Malu pada sebagian orang-orang shaleh telah sampai pada tingkat di mana mereka tidak mau telanjang ketika dalam keadaan sendiri (tidak ada orang lain) disebabkan rasa malu mereka kepada Allah. 

Di dalam Musnad Ahmad diriwayatkan dengan sanad yang shahih bahwa Mu'awiyah bin Haidah berkata, "Wahai Rasulullah, apabila salah seorang di antara kami sedang sendiri bolehkah ia menyingkap auratnya?" Beliau menjawab, "Allah lebih patut untuk dimalui.( Di-takhrij-kan oleh Ahmad (nomor 19662), oleh at-Tirmidzi (nomor 2846))" 

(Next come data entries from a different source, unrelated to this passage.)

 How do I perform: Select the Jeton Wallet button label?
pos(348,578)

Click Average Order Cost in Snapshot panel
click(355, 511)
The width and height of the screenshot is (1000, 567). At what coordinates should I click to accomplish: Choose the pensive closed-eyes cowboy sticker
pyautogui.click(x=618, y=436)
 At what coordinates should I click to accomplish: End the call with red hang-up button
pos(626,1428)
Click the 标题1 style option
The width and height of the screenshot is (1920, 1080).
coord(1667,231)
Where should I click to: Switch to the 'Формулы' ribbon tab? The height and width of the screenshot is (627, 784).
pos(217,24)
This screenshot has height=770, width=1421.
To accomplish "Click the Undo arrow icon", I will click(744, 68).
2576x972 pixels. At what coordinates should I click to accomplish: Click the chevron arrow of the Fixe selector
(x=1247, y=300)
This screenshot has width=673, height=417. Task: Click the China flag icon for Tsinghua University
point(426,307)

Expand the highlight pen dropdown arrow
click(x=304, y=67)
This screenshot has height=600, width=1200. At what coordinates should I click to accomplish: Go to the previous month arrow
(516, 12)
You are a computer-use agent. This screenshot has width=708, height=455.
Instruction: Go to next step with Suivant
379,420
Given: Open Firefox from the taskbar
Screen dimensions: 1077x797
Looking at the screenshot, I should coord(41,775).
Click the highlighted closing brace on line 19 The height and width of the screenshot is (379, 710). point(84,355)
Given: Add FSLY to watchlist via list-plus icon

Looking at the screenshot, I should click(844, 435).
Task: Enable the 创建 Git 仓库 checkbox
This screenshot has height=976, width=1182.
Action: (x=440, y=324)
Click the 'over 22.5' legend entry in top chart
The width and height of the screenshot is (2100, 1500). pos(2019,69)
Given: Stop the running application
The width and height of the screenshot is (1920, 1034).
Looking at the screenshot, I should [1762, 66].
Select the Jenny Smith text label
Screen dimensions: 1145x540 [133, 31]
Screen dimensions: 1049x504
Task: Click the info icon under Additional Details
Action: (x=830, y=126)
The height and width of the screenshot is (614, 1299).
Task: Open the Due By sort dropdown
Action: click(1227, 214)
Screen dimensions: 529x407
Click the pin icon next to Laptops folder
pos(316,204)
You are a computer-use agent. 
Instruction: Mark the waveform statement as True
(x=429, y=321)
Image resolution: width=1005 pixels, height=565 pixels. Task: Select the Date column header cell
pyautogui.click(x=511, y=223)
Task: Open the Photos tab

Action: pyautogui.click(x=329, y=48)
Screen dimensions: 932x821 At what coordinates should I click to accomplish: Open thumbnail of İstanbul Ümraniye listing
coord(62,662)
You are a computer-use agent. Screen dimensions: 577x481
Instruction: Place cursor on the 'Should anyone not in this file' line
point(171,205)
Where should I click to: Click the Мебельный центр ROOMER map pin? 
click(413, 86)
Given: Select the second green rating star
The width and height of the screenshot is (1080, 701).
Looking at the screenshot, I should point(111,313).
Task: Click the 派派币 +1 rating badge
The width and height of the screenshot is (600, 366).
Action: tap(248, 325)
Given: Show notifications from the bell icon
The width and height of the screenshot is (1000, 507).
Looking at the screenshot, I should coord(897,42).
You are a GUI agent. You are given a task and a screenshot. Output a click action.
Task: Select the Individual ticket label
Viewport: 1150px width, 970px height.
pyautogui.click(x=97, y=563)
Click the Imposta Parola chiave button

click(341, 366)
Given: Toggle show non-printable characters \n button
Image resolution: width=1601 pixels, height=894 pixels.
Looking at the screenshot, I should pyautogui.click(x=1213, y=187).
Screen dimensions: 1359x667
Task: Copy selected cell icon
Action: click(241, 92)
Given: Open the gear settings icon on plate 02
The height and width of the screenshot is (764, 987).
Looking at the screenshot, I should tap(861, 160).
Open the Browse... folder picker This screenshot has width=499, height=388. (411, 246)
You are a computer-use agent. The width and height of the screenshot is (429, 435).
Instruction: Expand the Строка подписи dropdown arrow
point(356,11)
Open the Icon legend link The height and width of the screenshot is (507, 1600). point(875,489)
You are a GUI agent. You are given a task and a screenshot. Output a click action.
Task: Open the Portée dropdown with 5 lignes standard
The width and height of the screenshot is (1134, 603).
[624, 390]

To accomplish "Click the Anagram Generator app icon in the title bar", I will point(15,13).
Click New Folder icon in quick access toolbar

Terdapat hadits yang shahih dalam riwayat at-Tirmidzi dari Ibn Mas'ud bahwa Rasulullah bersabda, "Wahai manusia, malulah kalian kepada Allah dengan malu yang sebenar-benarnya. Sesungguhnya malu yang sebenar-benarnya itu adalah engkau memelihara kepala dan apa yang dipikirkannya, dan memelihara perut dan apa yang dikandungnya, dan barangsiapa yang mengingat bala niscaya dia akan meninggalkan perhiasan kehidupan dunia.( Padanya hadits tersebut nomor 2506. juga di-takhrij-kan oleh Ahmad (nomor 3671).)"

'Imran bin al-Hushain menyampaikan kepada orang-orang, hadits yang menyebutkan, "Malu itu semuanya baik." Kemudian salah seorang di antara mereka ada yang menentangnya dan mengatakan, "Sesungguhnya aku telah membaca di dalam Taurat bahwa di antara malu ada yang merupakan rasa takut, dan ada pula di antara malu itu yang baik." Mendengar itu 'Imran pun marah seraya berkata, "Aku menyampaikan kepadamu perkataan dari Rasulullah sedangkan engkau menyampaikan kepadaku perkataan dari shuhufmu? (Diriwayatkan oleh Muslim (nomor 121))" Artinya, malu yang dimaksud adalah yang dikehendaki dan yang bermanfaat, sedangkan malu dalam arti negatif (malu melakukan perbuatan baik) dan rasa takut maka itu bukanlah termasuk malu.